The worm compost box allows to observe how worms are living and how they are helping to decompose organic material. Conducting it in parallel to «The classroom compost box» provides an opportunity to observe differences in organic decomposition in the presence or absence of worms.

Learning goals

Background information

In Central Europe, the biomass of earthworms in one-hectare of soil can be as high as three tons. Earthworms are eating and digesting plant residues and other organic materials. They break up soil clumps and thus improve soil drainage and soil aeration. Therefore they are a key species in natural decomposition processes. If worms are present in a compost, and active in draining, aerating, mixing and chopping the material, they will take over a lot of work from the compost bacteria and accelerate the decomposition process.

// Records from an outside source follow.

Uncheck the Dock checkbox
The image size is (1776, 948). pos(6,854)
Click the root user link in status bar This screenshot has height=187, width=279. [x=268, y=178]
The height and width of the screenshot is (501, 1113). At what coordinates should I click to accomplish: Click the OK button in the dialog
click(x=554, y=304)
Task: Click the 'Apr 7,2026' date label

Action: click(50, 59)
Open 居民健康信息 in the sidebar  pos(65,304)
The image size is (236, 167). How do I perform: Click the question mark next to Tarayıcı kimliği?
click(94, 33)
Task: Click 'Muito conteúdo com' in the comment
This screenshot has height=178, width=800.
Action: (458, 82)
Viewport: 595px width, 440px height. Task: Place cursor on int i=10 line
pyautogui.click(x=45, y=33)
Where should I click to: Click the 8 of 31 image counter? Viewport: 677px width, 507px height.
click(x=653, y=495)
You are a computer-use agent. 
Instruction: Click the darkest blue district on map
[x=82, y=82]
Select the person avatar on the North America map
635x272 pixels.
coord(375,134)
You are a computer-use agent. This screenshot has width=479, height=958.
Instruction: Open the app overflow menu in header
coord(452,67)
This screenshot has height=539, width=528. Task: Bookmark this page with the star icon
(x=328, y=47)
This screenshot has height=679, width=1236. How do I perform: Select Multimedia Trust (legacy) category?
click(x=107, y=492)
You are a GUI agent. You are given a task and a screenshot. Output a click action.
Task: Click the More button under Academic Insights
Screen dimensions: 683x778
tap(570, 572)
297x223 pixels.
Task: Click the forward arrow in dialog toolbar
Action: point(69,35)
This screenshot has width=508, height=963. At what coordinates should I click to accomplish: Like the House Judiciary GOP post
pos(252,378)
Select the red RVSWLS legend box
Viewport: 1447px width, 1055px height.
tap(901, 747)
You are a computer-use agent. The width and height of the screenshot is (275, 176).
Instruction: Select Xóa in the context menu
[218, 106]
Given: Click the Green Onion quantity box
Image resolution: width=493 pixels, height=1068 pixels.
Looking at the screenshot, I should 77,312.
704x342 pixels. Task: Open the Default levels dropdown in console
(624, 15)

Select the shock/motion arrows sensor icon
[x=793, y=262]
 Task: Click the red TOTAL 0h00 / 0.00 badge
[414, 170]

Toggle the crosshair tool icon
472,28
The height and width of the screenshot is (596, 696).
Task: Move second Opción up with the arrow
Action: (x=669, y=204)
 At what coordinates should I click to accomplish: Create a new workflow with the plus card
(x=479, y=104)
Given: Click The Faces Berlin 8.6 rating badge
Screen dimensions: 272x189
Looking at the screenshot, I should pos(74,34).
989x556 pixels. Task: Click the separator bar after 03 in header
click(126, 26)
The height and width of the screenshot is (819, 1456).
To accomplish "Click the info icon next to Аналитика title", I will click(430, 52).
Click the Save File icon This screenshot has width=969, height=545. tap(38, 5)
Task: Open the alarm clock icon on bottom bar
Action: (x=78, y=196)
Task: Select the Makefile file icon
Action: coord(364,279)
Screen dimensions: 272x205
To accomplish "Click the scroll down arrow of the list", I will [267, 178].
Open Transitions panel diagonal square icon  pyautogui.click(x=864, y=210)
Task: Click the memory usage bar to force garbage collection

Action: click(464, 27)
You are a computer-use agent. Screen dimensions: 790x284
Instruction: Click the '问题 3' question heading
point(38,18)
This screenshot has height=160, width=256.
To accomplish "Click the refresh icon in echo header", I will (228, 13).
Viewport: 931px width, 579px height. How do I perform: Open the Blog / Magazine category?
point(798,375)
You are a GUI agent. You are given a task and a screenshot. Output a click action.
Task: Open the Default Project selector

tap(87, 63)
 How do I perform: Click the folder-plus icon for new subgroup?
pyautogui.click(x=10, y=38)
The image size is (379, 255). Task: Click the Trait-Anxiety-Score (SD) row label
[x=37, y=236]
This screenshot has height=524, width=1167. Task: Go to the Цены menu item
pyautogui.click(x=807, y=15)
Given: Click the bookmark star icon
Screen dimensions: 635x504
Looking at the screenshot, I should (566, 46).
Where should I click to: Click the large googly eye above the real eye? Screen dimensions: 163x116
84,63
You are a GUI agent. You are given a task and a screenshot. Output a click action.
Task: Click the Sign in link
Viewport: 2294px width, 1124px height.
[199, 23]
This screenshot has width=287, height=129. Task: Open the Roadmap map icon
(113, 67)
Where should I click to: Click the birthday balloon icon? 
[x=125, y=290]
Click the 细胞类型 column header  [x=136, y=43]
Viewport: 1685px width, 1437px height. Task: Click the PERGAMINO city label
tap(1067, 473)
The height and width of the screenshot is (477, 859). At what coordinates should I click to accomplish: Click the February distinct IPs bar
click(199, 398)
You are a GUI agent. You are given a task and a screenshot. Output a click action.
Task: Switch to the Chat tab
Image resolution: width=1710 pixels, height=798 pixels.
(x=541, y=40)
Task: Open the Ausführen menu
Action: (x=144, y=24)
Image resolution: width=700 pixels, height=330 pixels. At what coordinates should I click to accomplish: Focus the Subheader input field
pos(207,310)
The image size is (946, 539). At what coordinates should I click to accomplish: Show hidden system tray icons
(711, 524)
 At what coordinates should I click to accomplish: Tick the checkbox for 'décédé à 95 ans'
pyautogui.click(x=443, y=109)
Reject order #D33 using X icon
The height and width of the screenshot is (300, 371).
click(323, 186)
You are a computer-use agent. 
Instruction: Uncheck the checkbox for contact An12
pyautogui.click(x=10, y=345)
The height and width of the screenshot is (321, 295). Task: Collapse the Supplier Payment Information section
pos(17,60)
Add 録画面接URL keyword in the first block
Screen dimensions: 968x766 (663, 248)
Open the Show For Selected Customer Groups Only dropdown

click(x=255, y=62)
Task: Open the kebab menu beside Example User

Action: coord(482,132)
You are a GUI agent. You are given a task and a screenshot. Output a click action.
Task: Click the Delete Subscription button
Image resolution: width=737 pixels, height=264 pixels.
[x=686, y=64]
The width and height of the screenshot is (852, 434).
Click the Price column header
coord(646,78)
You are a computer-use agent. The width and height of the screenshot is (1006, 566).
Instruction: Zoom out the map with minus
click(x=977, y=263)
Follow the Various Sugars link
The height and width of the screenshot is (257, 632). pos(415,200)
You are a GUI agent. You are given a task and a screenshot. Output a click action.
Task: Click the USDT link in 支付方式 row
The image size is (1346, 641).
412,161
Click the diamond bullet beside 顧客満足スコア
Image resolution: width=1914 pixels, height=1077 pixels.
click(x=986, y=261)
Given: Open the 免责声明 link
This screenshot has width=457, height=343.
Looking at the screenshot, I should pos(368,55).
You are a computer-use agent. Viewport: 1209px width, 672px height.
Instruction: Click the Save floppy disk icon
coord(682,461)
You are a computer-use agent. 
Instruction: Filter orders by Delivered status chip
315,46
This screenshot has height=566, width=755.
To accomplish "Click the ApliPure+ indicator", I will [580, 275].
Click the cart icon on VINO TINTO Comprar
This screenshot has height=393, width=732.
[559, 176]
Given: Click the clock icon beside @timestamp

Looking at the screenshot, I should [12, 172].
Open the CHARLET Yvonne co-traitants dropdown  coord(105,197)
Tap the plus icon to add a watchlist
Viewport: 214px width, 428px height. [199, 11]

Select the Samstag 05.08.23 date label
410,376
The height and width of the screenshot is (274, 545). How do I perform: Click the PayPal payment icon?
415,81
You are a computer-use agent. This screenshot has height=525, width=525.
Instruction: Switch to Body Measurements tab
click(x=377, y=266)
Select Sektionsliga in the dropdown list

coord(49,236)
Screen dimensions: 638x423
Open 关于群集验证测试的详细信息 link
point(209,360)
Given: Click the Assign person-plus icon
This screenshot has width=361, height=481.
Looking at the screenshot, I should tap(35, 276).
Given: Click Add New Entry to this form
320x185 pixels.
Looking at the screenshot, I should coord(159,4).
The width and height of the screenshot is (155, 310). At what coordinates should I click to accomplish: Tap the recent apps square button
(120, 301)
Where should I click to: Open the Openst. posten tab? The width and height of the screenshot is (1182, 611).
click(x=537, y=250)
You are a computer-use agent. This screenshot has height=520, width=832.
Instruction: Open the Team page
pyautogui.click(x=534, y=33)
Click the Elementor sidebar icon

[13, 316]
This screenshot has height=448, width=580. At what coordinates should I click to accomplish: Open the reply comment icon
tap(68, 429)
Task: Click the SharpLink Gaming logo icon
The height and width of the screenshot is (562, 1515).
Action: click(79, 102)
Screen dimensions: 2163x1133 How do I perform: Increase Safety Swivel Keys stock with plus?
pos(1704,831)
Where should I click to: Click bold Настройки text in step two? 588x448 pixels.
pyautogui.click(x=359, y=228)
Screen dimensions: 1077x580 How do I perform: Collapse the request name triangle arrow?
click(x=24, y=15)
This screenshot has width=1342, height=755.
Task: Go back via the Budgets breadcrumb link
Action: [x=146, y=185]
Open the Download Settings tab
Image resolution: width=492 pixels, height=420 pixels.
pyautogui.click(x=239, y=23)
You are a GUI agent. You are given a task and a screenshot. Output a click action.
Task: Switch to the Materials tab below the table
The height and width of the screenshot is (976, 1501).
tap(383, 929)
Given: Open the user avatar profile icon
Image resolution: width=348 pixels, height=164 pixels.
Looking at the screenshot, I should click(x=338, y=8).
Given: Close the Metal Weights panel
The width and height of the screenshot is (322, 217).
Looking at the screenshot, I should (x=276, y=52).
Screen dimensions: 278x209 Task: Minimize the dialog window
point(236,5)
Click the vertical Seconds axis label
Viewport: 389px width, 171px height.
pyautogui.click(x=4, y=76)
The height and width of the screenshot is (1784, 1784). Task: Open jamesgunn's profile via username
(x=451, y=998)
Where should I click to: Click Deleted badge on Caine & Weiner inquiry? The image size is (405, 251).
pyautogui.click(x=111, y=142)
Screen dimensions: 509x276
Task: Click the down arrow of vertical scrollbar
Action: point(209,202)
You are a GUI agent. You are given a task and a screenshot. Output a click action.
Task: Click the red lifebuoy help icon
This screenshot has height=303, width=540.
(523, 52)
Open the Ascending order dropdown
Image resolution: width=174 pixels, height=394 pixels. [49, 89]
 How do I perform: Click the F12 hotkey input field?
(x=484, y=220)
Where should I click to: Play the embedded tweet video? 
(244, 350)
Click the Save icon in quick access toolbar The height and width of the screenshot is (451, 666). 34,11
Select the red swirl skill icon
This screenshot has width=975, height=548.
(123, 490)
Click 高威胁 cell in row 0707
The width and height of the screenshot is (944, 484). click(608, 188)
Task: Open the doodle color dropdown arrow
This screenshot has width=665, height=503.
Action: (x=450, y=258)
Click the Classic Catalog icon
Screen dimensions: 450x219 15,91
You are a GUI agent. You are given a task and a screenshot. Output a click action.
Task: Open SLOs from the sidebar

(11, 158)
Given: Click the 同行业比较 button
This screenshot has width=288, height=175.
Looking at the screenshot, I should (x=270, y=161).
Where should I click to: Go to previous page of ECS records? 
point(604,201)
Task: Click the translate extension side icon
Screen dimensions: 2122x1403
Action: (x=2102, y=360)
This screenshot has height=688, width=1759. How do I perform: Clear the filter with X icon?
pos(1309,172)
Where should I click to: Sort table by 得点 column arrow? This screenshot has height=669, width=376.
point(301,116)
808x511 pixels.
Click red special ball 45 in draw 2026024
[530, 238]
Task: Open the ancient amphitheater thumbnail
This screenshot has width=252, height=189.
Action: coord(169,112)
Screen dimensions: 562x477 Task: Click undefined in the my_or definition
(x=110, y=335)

Worm composts usually also do not get hot since contrary to bacteria, worms do not produce heat. There are different species of earthworms that are important for biological decomposition processes. The most important in addition to the common earthworm is the compost worm. The latter is specialised for living in places that are rich in dead organic material. Compost worm are commonly found in garden composts and complement the decomposition work of the bacteria. The end product of such a worm compost provides more plant available nutrients than a common garden compost.

Time requirement

It will take 2-4 weeks until you get visible and measurable differences between «The classroom compost box» and the worm compost box.

Material requirement

Let's start

To start the experiment you have to collect about two handful of worms. Good places for collecting worms are organic forest soils or garden composts. It does not matter if you get common earthworms or compost worms.

In the next step you add the collected worms to the compost box that you have to establish according to «The classroom compost box». It is important to provide enough moisture. Worm composts tend to require a slightly higher moisture content than ordinary composts.

(1/2) Forest soils are a good place to collect worms. (3) Approximate amount of worms (two handful) that has to be added to the worm compost box.

See and feel

Didactical comments

This experiment links the knowledge on composting to the importance of earthworms for the productivity of our soils. The pupils will get a link to soil biology and the biological decomposition processes in nature.